One important question is why does a constitutive insulator like Fab-7
utilized developmentally limited factors like Elba? A plausible explanation comes from the finding that boundaries are not autonomous entities, but rather function in combination (likely pairwise) with other boundaries (Cai and Shen, 2001
; Muravyova et al., 2001
). Both boundary competition (Gohl et al., 2011
) and boundary bypass experiments (Kyrchanova et al., 2008a
; Maksimenko et al., 2008
) indicate that some combinations are functional while others are not. Moreover, how different boundary combinations work together depends upon developmental stage and tissue (Gohl et al., 2011
). Thus, the use of stage specific factors at Fab-7
could reflect a need to optimize combinations with other nearby BX-C boundaries or the Abdominal-B promoter (Kyrchanova et al., 2008b
). A number of findings are consistent with this idea. When heterologous boundaries are used to replace Fab-7
in BX-C, they are unable to provide bypass activity, while their insulating activity can be lost in a stage and tissue specific fashion (Hogga et al., 2001
). In contrast, Fab-7
is able to replace Fab-8
(Iampietro et al., 2008
). Likewise, the boundary activity of Fab-7
in a foreign environment is not only context dependent, but also varies during development (Gohl et al., 2011
). Probably the most direct evidence that boundaries in BX-C like Fab-7
are closely matched with their flanking neighbors comes from the boundary bypass experiments of Kyrchanova et al. (2011)
. They found that bypass is observed when Fab-7
is combined with the neighboring boundaries Fab-6
, while bypass interactions with boundaries from elsewhere in BX-C are only weak at best. Interestingly, in the cases that have been analyzed most thoroughly, boundary bypass is mediated by homologous protein:protein interactions (Kyrchanova et al., 2008a
). Thus, bypass is observed when multimerized binding sites for the dCTCF boundary factor are paired, but not when dCTCF binding sites are paired with sites for example Zw5. Though Fab-8
differs from Fab-7
in that it utilizes dCTCF (Holohan et al., 2007
; Kyrchanova et al., 2011
), EMSA experiments with 0–6 hr and 6–12 hr nuclear extracts indicate that they also have binding sites for several of the same stage specific factors (Aoki et al., 2008
; Wolle et al., unpublished data). These include sites for the Elba factor, and sites for two different late (6–12 hr) stage specific factors. Conceivably this could also be true for Fab-6
Another question is the fate of Elba2 after Elba1 and Elba3 disappear. While Elba2 can't bind to the Elba sequence on its own, it could function as an insulator in other contexts using different protein partners and presumably also recognition sequences.
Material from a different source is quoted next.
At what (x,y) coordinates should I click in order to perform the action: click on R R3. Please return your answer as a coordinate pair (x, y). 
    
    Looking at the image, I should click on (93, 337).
A plausible partner would be the Notch
signaling pathway protein Insv, which is encoded by a tightly linked gene that has a similar expression pattern to elba2
. Insv and its closest mammalian relatives, the NAC proteins (which are thought to function as stem cell pluripotency genes, as well as in cocaine addiction and cancer), are believed to regulate transcription by acting as co-repressors (Cha et al., 1997
; Mackler et al., 2000
; Wang et al., 2006
; Korutla et al., 2009
; Duan et al., 2011
). However, since our findings indicate that the BEN domains of Elba1 and Elba2 are essential for DNA binding, it would be reasonable to suppose that Insv as well as the mammalian counterparts are not co-repressors, but are rather sequence specific DNA binding proteins. Interestingly, like members of the BEN domain protein family, CTCF was initially thought to be a transcriptional repressor (Filippova et al., 1996
). Thus, a seemingly plausible speculation would be that other members of the BEN family besides the two Elba proteins function as insulators restricting the action of nearby enhancer elements instead of directly repressing transcription. Potentially supporting this idea is the finding that one of the mammalian BEN domain proteins, SMAR1, is a component of the nuclear matrix and associates with Matrix Attachment Regions (MARS) (Chattopadhyay et al., 2000
). If this were the case, this would mean that CTCF is not the only vertebrate insulator protein. Also as is case for the Elba complex, modulating the expression or activity of Elba2, Insv or NAC1 in different tissues or cell types could change the regulatory domain landscapes, and potentially alter global patterns of gene expression.